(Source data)
※

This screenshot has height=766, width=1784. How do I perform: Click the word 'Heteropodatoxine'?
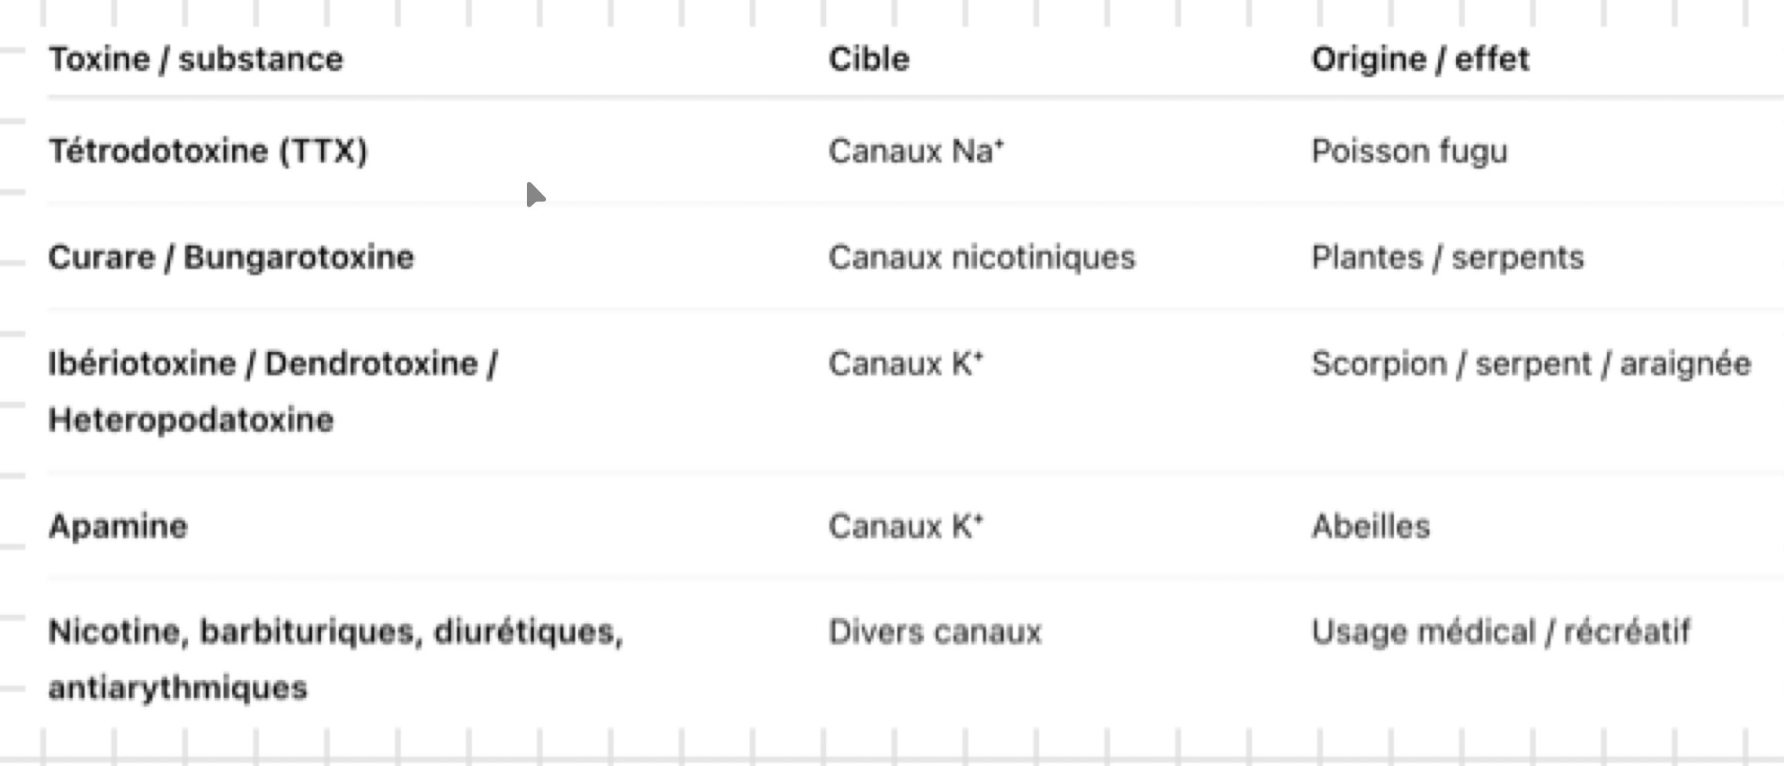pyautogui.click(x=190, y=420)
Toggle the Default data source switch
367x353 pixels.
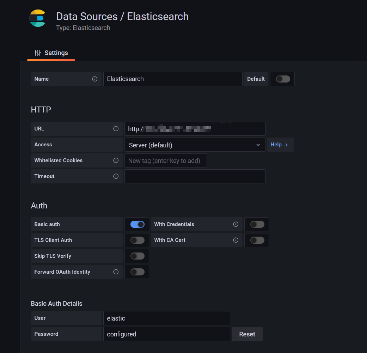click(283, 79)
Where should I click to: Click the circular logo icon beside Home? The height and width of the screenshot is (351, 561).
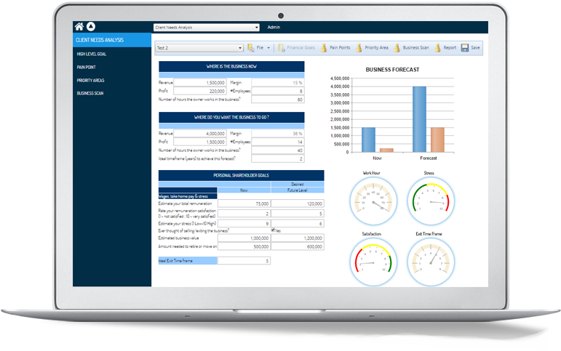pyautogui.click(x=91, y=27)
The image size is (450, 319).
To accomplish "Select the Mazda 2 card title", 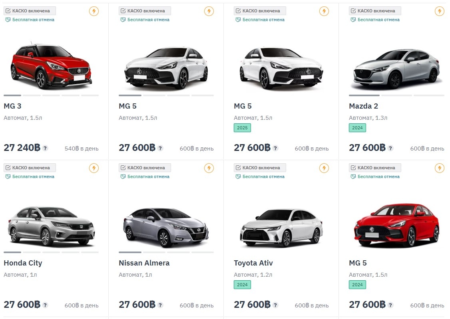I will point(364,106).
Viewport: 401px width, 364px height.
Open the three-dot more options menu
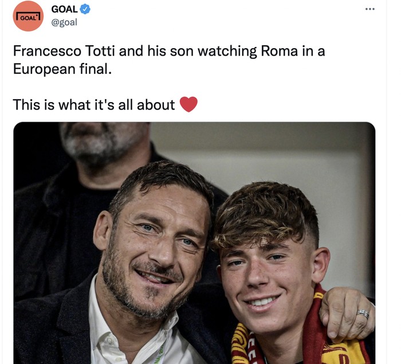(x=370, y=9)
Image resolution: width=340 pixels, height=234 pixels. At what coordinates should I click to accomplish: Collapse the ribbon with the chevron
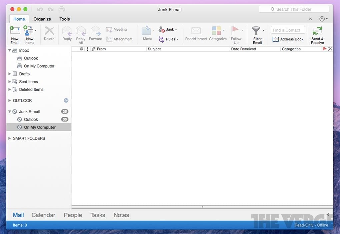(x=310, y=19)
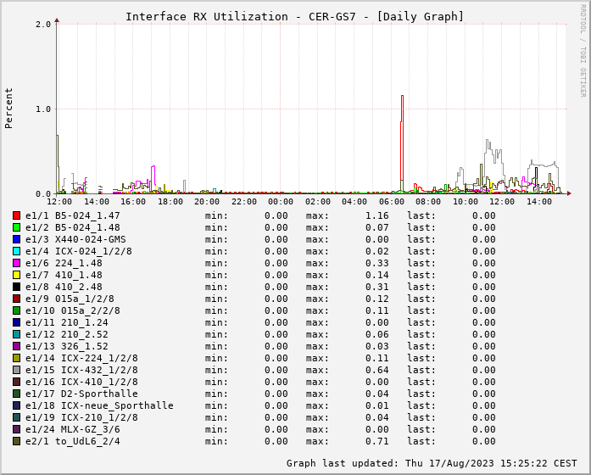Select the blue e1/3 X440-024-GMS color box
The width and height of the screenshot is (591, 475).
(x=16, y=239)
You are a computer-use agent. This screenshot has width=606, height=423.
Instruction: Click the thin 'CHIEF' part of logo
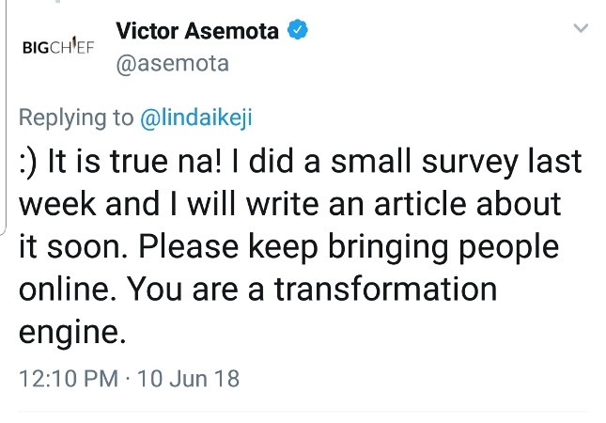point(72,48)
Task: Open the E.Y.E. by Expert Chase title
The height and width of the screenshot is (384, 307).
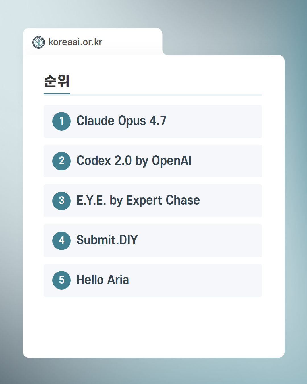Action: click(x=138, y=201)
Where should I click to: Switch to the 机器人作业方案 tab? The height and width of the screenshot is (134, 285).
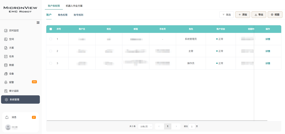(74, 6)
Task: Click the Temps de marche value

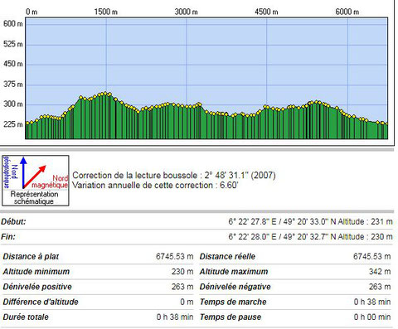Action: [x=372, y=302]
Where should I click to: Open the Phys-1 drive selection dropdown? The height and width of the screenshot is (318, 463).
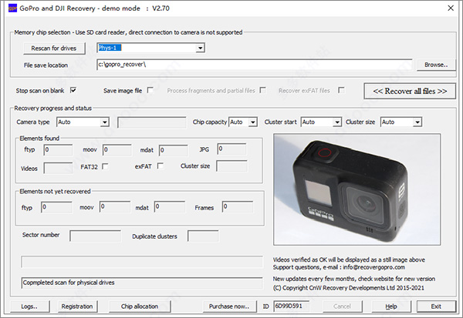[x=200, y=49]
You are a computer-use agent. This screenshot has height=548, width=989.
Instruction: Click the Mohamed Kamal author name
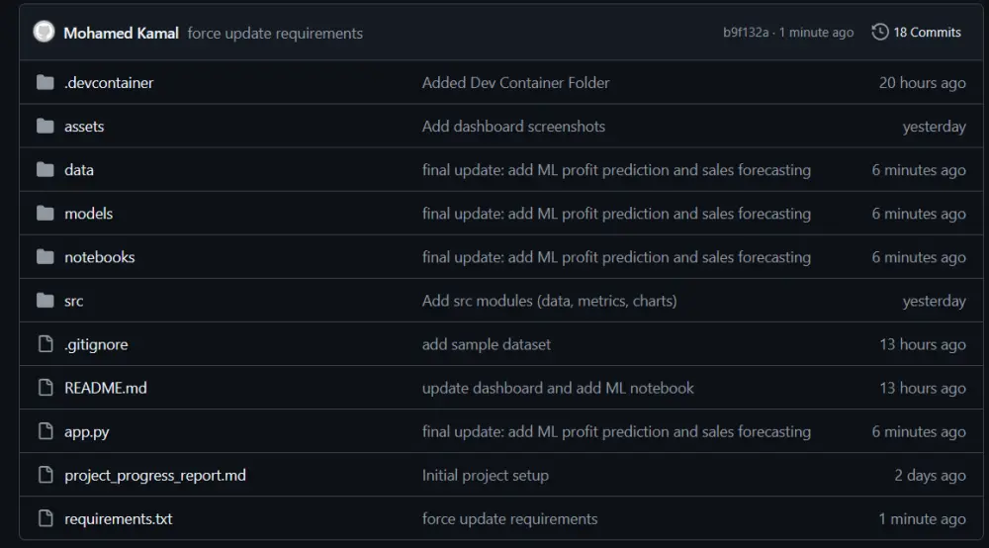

※

-- How to complete this task --
Report how many lines in the data include the string "agent", giving nothing but that number.

-- Task answer --
2